Yes, but most C-like language should be compatible. The rule relies on the
grammar to put brackets like “(“ “[“ “{“ as the first child node and last child
node of the contract that contains them, which is what grammars naturally do.
(The only exception I found is the for statement in C.) Beyond that, the rule
takes advantage of how parse tress are usually structured: when the previous
line is a sibling node of the current lines, usually you want to align the two
lines; and when you indent, the indent anchor is usually the
"standalone-parent”.
>
>> 1. Statements align to their previous sibling:
>> int main() {
>> int a = 1;
>> int b = 2; <-- Align to prev line’s sibling.
>> }
>> 2. Indents one level for blocks: function, if, for, struct, etc.
>> int main() {
>> return 0; <-- Indent one level.
>> { <-- Align to prev line’s sibling.
>> return 1; <-- Indent one level.
>> }
>> }
>> 3. Elements in parenthesis and brackets:
>> return [1, 2, 3,
>> 4, 5, 6]; <-- Align to first sibling.
>> return [
>> 1, 2, 3, <-- Indent one level (option 1).
>> 4, 5, 6, <-- Align to prev line’s sibling.
>> ];
>> return [
>> 1, 2, 3, <-- Align to opening bracket (option 2).
>> 4, 5, 6, <-- Align to prev line’s sibling.
>> ]; <-- Align to opening bracket.
>> for (int i = 0;
>> i < 10; <-- Align to first sibling.
>> i++) { <-- Align to prev line’s sibling.
>> continue;
>> }
>> 4. Statement expressions indent one level when it’s broken into two
>> lines:
>> int main() {
>> int var
>> = 1287; <-- Indent one level.
>> int var =
>> 1287; <-- Indent one level.
>> }
>
> Should there be an example with a method call starting on a new line, line in
> the arrow literal example (for JS) that we discussed?
Yes, once we add that.
>
>> Then a C-like language’s major mode only need to add special cases over the
>> baseline indent rule. And if we add the configurable heuristic for
>> standalone-parent, the baseline indent rules would make use of it.
>
> Sounds good.
>
>> I brought it up because if we’re going to do some renovations to indent
>> rules, might as well make use of c-ts-common-baseline-indent-rule, and we
>> probably don’t even need to replace parent-box with standalone-parent,
>> because the baseline indent rule would cover most cases.
>
> I'm now sure how safe that is - my point was that for each of the languages
> it'd be great to have somebody motivated go over the main syntactic cases and
> see that the behavior is still reasonable. But we can also make the switch
> and wait for reports.
I agree, sweeping change in unfamiliar packages maintained by other people is
obviously a no-go.
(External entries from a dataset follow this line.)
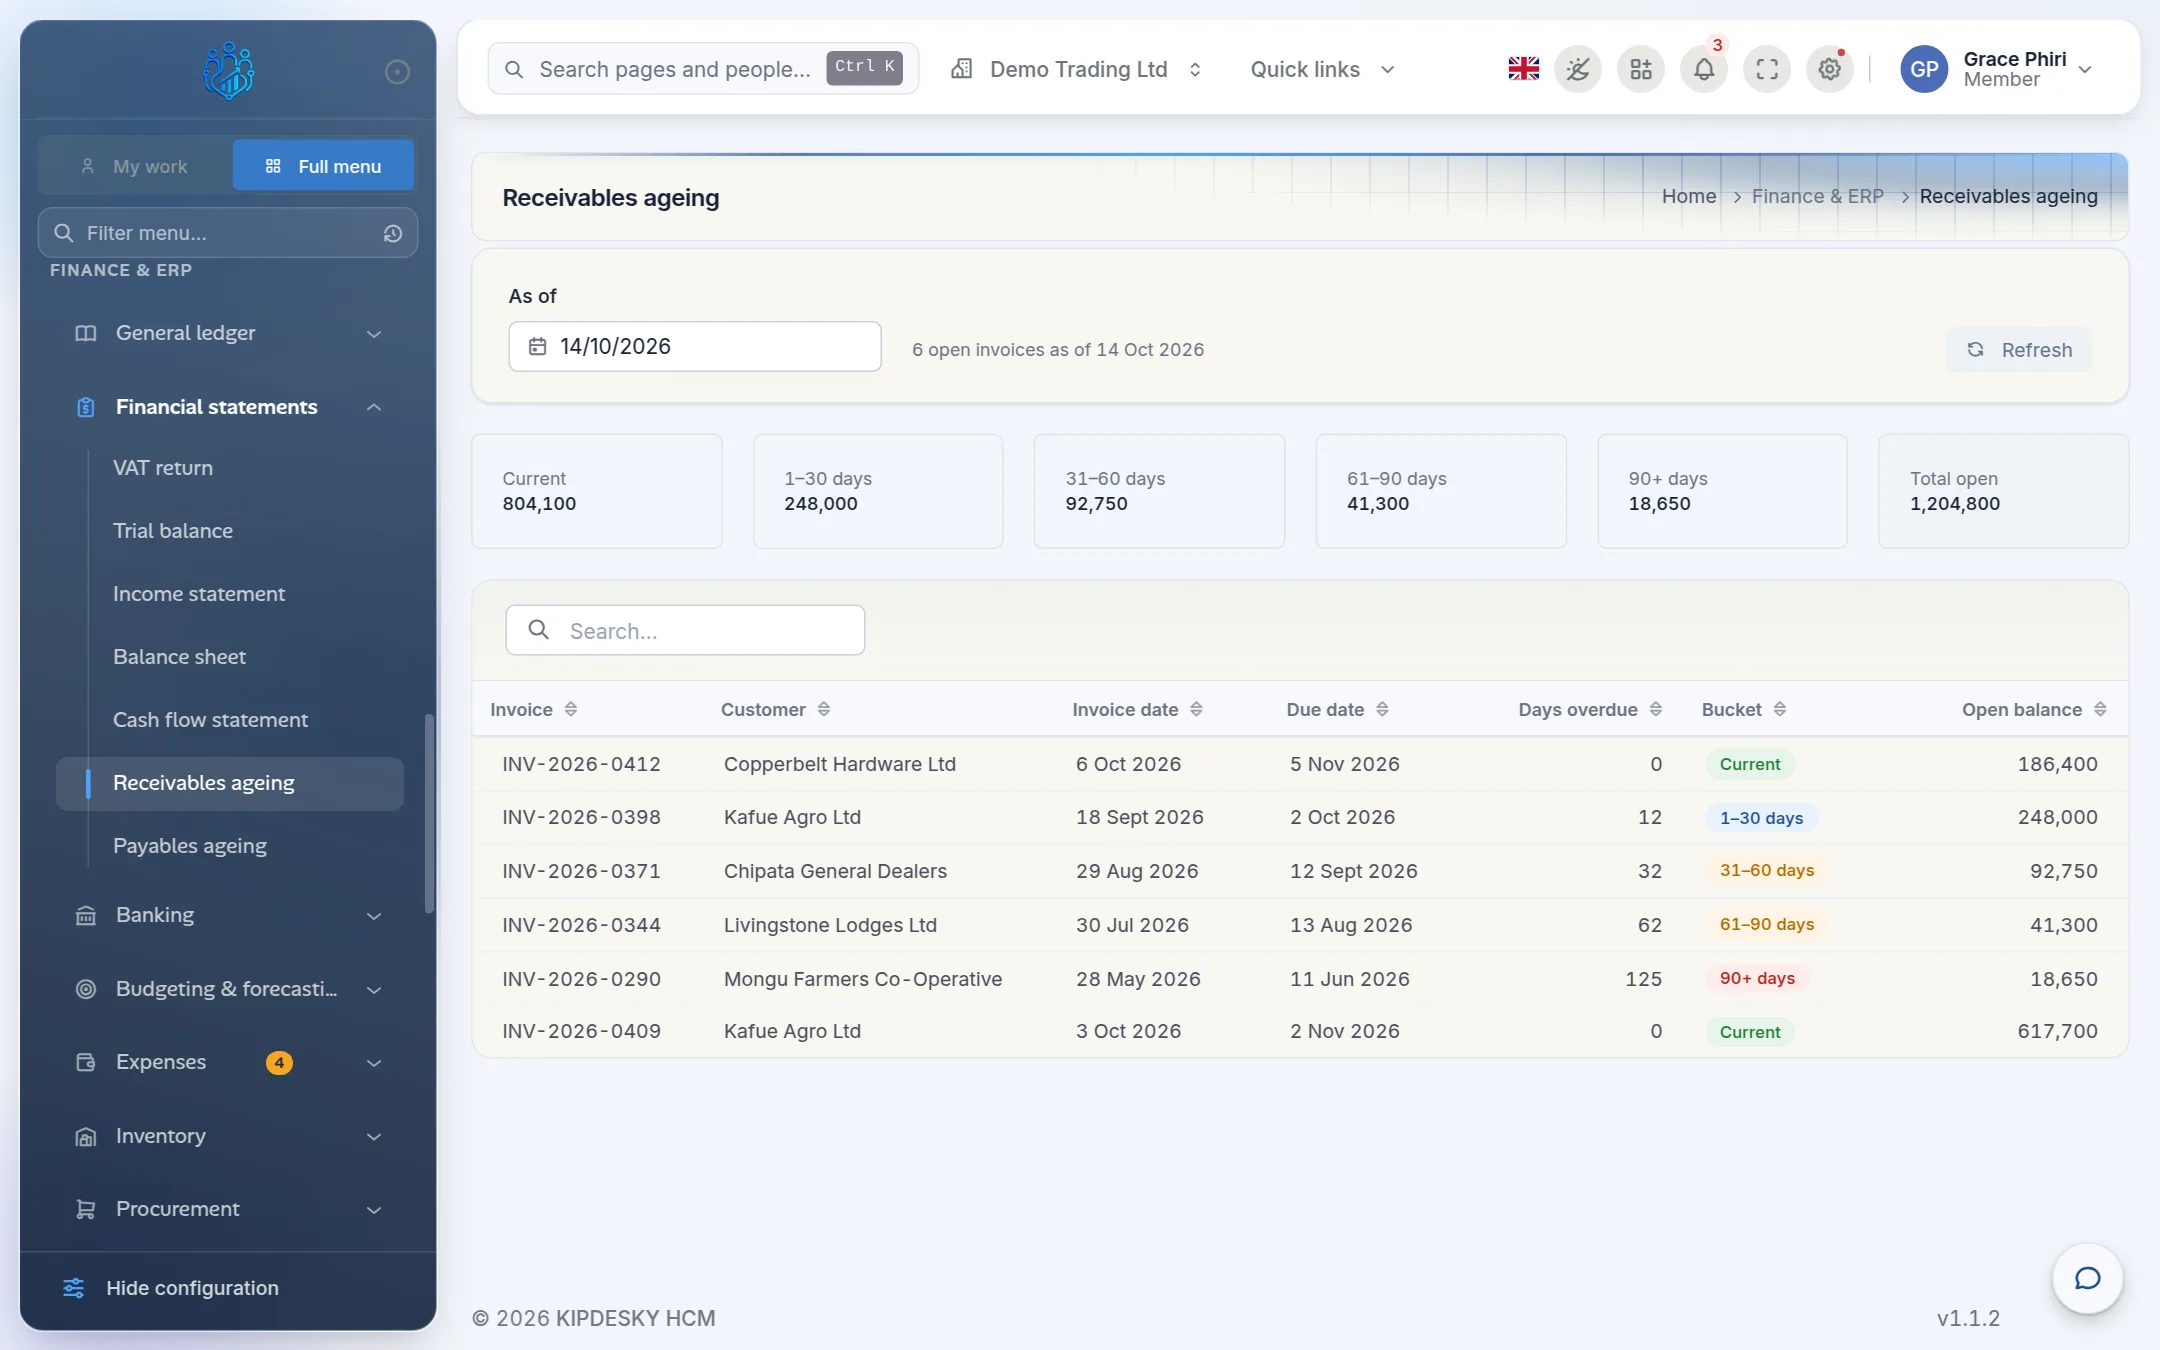Click the sidebar vertical scrollbar
This screenshot has width=2160, height=1350.
429,813
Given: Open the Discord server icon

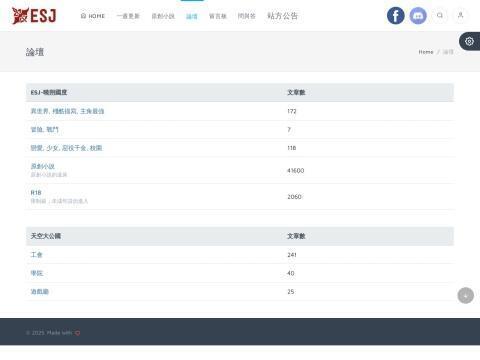Looking at the screenshot, I should [418, 16].

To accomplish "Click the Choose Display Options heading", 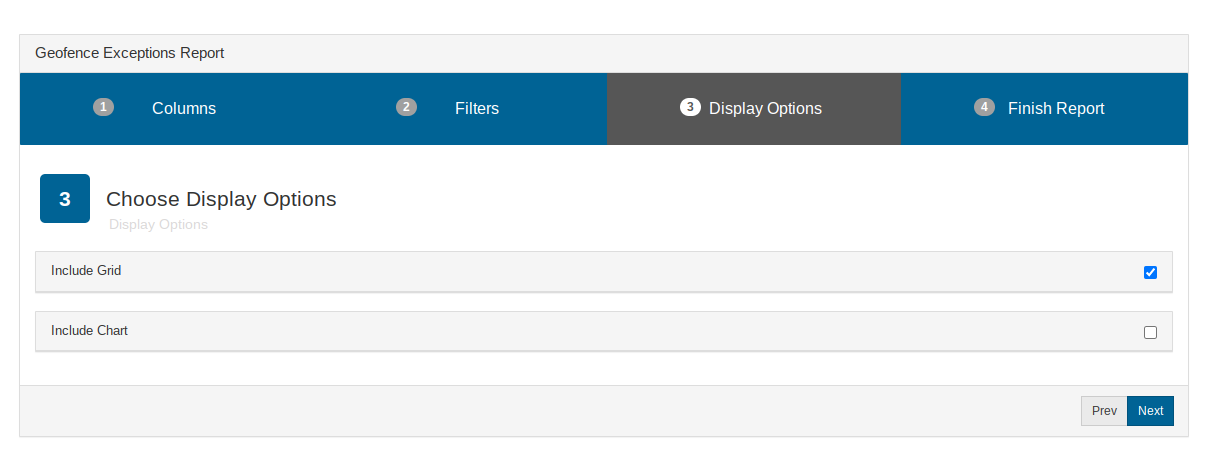I will click(x=221, y=199).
I’m thinking of the maintainers making the change should
they see the baseline-indent-rule beneficial. (Same goes to standalone-parent,
I’d much rather the maintainers take that call even it’s a smaller change.)
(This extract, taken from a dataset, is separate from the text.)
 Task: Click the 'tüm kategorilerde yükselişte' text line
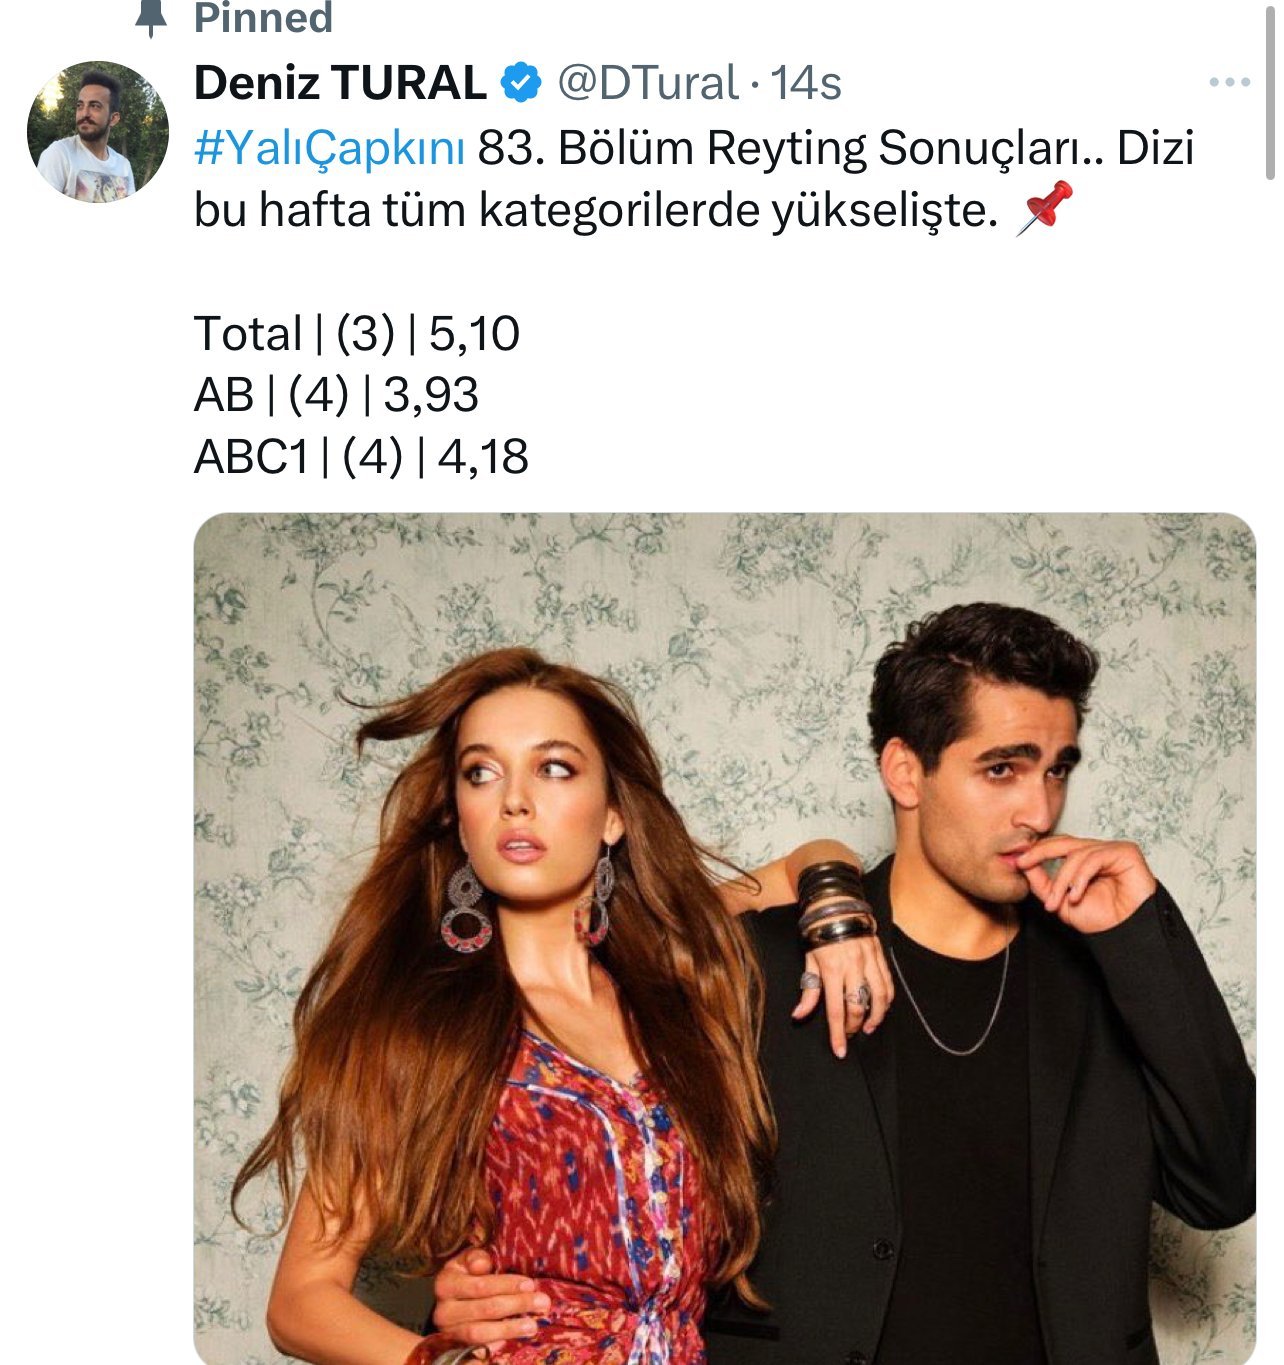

For immediate next step we can just apply the standalone-parent patch, and use
it in js. And we make baseline-indent rule support the standalone-parent
customization, and let major mode maintainers know of both. What they want to
do is up to them.
>
>> I’ve already used it to rewrite c-ts-mode indent rules and it’s been a
>> success; this baseline + override approach has been very helpful. c-ts-mode
>> still has a lot of indent rules because of things like preproc directive,
>> etc, but it’s much more manageable than before.
>> I don’t know how much it would help modes that has simpler indent rules.
>> Go-ts-mode and rust-ts-mode only has a handful of indent rules, maybe they
>> don’t really need this baseline rule. OTOH Lua and Ruby has more involved
>> indent rules, maybe they can benefit and reduce the number of rules they
>> need to define.
>
> Ruby has different delimiters (do...end or def...end or etc), and the curlies
> don't do exactly the same job that they do in C. So I'm not sure how feasible
> it is. A half of the function would be a fit, though.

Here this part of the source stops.